というのは従来の戦略がどういったものであれ、ここでは媒体のデータやリターゲティングも含めた従来の戦術を活用することを前提としています。この文脈ではユーザーのタッチポイントは特にPaid Media(広告)において「Cookie」という非常に簡便な識別情報で作り出すことが可能でした。ところがCookie規制はそういった従来のタッチポイントがなくなることを意味しています。もちろんTopics APIにより幾分は変わると思いますが、それでもAppleのITPはなくなりませんしね。

さて、Cookieが失われることにより、タッチポイントが減少する中、どのように「1st party data」を収集するタッチポイントをつくりだすんでしょうか?CDPを導入してもタッチポイントが増えるわけじゃありません。

つまりこれは「戦術」のレイヤーでは解決できないとともに、戦略立案上で「戦術」の具体策が無ければ「机上の空論」にしかならない議論なんですね。

まずWhyから考える、とはビジネス書でもしばしばいわれますし、私も基本的にはそう考える人間です。ただ、そのWhyを考える力はどれだけの「How」を知っているかに依存するとも思っています。

具体的な課題、やり方がわかっていない状況でWhyを考えても、その「なぜ」がどの程度の影響があり、どういったステークホルダーが関与するべきで、どの程度の工数が必要かがわからない状況では「重要度」を見失うんですね。もっとストレートに言えば「具体」を知っているからこそ「なぜ」をより精密に議論ができる、と言ってもよいでしょう。

アドテック東京でいえば「Cookie規制には1st party dataの活用で対応しよう」という話は 間違いなく正しいんです。ただ、具体に落とし込んで考えると「Cookie規制に対応するために顧客とのコミュニケーションをよりダイレクトにしていこう、そのためには〇〇と△△と××を整えて・・・」という話でとらえるべきで、実はこの〇〇と△△と××という具体を知らないからこそ「1st party dataの活用」というふんわりした内容しか考えることが出来ないわけです。

特に弊社が支援している自治体デジタルマーケティングにおいても、同じ構造の問題はかなり頻繁に起こっています。それは「具体策を考えないまま方針だけ決める」という、ある意味で行政あるあるの現象です。

もちろん「具体策に振り回された方針」であってはいけません。具体策はあくまで「手法」であり、「手法」が目的よりも優先することはあってはいけません。ただ、同時に「手段」が全くイメージされていない「目的」は机上の空論であり、決めた時間と労力がすべて無駄になるだけでなく、その「手段」がないために具体策が迷走します。

さらに「デジタルマーケティング」はこれまで書いてきた通り、Paid Media、Earned Media、Shared Media、Owned Media(いわゆるPESOモデル、ですね)の中にさらに細分化された手法が存在する、つまり手法をできる限り多く理解する必要があるわけです。

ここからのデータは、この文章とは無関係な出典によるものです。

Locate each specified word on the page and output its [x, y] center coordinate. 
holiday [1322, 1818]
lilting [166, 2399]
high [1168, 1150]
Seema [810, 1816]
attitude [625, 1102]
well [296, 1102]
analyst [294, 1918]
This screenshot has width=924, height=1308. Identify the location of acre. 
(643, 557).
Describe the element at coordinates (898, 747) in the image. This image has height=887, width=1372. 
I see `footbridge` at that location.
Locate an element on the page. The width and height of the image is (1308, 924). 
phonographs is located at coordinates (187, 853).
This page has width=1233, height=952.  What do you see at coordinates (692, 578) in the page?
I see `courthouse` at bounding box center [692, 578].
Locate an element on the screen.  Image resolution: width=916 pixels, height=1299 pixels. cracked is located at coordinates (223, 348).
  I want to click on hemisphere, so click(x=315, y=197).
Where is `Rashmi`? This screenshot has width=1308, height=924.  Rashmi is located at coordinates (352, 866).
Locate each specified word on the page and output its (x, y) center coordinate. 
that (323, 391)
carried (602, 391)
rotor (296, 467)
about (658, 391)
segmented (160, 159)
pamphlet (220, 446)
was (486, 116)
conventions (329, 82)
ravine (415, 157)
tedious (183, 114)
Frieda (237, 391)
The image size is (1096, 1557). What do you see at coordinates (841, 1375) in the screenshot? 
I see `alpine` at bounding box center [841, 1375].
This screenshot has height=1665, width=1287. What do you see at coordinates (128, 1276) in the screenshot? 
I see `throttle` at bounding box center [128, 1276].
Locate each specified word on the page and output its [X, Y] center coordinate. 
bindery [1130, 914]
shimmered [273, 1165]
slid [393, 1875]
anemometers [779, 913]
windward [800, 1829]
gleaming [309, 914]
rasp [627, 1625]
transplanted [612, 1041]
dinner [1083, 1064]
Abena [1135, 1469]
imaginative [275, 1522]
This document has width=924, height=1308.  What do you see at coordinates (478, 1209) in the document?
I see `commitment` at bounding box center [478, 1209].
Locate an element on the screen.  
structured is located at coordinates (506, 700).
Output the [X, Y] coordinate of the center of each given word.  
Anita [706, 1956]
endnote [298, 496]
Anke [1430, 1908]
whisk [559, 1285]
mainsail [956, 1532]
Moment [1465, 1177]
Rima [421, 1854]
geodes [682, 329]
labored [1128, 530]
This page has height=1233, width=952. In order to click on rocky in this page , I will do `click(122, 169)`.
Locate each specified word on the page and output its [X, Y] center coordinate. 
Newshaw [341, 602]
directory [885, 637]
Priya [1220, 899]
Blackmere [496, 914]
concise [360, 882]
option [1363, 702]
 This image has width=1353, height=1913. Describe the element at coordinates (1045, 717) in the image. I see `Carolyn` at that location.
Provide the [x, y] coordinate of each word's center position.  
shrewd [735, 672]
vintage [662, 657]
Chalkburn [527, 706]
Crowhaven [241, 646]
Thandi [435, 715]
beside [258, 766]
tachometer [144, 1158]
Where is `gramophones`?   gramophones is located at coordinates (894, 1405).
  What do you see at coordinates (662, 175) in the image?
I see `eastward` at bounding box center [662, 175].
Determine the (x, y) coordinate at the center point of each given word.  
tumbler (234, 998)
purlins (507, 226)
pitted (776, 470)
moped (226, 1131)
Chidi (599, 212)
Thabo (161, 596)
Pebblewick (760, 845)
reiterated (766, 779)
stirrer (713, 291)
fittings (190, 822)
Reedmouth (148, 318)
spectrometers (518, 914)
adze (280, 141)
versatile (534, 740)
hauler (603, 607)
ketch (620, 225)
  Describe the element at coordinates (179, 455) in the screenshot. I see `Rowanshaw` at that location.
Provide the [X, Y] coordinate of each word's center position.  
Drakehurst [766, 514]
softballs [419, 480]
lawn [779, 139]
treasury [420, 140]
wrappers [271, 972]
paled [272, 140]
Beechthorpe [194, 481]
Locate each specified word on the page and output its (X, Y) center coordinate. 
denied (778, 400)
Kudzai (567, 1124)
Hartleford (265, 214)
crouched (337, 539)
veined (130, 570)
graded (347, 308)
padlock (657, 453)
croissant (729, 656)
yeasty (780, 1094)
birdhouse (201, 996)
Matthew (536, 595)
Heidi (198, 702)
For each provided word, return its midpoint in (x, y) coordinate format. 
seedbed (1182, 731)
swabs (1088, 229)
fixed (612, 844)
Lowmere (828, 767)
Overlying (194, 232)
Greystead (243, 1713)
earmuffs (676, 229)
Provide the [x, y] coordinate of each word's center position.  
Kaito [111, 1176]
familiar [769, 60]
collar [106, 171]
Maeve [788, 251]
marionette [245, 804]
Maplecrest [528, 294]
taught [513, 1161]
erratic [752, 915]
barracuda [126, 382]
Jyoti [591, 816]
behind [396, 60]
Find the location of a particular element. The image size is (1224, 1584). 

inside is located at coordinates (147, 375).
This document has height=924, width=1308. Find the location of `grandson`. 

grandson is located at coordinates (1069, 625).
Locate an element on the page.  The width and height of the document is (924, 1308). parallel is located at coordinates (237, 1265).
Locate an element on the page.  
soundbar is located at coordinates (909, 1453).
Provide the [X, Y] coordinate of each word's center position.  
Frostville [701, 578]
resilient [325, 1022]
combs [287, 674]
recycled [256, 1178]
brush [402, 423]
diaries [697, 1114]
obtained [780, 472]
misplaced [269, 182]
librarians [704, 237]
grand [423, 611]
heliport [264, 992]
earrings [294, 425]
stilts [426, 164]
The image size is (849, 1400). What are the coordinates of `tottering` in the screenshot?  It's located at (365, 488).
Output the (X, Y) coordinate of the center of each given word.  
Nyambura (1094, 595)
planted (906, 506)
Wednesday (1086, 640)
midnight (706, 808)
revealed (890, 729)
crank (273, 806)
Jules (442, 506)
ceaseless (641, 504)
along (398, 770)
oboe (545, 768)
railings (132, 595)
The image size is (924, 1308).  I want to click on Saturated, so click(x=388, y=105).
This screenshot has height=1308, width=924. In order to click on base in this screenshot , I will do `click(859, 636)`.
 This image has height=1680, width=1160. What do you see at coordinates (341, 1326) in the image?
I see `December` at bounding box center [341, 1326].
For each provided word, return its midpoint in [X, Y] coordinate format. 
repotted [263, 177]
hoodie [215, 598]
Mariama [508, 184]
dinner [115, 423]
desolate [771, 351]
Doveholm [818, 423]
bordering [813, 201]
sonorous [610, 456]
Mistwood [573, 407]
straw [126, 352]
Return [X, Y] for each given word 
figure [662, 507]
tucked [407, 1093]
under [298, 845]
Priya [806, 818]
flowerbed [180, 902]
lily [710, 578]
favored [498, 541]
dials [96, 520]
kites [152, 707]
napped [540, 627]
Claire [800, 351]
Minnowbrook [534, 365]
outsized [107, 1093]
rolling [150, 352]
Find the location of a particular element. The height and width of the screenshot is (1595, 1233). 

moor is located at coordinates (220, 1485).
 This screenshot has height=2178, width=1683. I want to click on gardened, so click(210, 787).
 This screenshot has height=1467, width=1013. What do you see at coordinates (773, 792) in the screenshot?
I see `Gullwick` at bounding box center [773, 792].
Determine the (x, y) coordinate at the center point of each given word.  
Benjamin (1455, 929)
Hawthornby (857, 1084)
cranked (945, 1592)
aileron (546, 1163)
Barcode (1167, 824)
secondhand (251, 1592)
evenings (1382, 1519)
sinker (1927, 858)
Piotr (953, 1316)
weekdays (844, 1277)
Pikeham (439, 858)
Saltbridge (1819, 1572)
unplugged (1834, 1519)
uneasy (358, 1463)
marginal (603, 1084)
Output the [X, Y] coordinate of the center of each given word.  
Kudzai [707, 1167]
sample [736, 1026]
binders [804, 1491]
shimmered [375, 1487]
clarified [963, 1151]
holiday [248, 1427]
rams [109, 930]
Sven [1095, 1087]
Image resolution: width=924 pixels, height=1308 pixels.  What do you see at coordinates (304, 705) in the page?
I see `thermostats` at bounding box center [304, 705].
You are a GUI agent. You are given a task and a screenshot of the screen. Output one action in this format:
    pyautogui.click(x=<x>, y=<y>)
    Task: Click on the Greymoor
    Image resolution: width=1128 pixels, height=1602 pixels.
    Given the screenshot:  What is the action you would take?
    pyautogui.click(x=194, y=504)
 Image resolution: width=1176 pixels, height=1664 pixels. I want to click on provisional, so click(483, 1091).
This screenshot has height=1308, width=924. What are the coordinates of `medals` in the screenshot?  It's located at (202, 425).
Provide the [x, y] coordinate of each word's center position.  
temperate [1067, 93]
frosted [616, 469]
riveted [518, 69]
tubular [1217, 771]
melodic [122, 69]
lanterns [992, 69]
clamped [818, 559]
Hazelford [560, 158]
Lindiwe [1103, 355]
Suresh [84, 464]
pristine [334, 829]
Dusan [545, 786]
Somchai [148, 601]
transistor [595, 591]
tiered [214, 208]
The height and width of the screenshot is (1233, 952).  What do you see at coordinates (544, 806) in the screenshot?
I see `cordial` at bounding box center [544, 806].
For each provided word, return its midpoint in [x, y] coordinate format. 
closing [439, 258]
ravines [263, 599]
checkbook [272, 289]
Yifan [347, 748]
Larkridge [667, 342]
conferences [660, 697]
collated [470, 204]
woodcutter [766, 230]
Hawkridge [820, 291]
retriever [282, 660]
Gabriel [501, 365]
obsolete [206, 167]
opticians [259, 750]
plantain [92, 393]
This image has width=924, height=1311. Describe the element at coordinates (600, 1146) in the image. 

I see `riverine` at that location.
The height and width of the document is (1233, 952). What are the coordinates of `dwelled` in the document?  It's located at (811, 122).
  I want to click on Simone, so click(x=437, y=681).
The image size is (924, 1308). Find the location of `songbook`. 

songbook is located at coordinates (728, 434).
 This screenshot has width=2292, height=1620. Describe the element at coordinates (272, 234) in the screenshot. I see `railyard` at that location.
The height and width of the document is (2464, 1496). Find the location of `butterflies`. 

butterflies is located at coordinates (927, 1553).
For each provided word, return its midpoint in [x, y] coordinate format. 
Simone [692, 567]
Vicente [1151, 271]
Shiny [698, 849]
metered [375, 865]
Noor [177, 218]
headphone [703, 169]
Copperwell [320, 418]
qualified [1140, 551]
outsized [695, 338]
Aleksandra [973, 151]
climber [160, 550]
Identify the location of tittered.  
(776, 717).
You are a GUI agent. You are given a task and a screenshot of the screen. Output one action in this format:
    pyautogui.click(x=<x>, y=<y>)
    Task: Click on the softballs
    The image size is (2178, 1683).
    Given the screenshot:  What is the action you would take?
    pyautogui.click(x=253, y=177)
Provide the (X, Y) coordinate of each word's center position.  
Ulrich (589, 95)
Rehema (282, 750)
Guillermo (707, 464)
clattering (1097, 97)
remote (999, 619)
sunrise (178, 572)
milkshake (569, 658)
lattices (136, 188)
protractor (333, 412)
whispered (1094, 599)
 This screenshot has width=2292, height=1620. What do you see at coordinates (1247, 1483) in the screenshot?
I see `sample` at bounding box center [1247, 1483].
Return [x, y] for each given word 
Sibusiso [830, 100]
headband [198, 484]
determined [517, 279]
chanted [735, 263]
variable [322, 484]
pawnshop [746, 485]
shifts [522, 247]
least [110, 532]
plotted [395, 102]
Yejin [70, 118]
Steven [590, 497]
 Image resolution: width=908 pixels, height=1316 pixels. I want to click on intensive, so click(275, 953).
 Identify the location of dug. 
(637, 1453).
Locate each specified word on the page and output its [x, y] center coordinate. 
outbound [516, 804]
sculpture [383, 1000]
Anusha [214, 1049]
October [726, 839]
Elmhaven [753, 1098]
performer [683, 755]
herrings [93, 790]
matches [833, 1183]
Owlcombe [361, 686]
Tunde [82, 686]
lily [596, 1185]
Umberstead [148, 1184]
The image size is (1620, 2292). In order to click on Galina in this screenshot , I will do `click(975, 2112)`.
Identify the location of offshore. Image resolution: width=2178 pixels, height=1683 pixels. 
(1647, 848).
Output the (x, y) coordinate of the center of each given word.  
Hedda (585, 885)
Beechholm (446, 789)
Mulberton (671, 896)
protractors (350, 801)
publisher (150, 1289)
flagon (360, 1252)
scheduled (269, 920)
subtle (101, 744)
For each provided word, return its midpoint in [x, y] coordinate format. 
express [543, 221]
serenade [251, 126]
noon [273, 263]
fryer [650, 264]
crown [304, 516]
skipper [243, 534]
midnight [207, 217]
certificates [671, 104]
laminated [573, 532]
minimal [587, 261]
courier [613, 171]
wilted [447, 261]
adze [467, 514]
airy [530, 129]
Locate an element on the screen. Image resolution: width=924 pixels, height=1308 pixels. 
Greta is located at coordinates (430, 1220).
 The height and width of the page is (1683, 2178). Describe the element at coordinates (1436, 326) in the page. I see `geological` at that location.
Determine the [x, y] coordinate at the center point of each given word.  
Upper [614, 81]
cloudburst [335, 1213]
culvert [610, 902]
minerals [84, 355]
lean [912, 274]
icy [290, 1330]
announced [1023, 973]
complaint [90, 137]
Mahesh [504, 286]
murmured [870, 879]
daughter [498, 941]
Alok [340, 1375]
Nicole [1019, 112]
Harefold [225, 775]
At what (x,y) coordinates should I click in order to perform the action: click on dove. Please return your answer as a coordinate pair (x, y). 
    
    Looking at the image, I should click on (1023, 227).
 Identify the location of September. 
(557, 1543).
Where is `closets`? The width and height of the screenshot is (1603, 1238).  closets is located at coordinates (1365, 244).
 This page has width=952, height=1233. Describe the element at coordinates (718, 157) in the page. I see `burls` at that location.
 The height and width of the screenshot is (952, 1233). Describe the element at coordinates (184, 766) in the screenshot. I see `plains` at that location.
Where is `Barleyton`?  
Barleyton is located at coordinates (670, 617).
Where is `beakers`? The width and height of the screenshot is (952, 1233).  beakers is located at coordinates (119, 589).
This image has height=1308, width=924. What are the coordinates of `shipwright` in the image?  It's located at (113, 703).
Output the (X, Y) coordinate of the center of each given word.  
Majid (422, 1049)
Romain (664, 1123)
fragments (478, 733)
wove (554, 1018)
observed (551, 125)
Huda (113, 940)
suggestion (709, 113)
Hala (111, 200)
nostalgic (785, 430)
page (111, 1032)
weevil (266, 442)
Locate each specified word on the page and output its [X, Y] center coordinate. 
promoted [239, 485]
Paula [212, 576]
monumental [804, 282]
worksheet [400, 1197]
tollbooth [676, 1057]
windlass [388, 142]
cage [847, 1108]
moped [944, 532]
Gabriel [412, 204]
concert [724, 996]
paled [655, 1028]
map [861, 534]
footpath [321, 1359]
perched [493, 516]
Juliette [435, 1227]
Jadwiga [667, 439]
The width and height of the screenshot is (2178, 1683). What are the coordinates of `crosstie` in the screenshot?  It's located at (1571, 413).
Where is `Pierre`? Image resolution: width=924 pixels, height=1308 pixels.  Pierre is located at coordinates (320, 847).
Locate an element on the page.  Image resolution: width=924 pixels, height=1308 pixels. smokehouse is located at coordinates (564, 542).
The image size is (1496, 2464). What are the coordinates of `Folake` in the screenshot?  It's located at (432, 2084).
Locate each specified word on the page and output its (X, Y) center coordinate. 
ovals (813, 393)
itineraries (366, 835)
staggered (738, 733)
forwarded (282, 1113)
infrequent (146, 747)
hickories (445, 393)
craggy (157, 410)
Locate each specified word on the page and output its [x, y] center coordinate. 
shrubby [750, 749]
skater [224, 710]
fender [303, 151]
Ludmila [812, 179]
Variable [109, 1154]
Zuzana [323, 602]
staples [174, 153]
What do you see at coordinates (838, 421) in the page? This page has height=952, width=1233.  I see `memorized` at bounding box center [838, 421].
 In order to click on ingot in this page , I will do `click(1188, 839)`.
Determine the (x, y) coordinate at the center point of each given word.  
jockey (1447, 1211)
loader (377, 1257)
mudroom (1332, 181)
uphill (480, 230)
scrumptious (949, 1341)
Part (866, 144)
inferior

だからこそデジタルマーケティングの戦略は「机上の空論」にもなりやすいですし、その手法の多さ・複雑さは「戦略なき手段」に陥ることも頻繁に存在します。まさしくそこがデジタルマーケティングの難しさですし、まあ弊社の存在意義であるとも思っているわけです。

「戦略」と「戦術」を相互に行き来し、全体を考えられることがデジタルマーケティングではやはり重要である、ということを改めてお伝えしたいと思うわけです。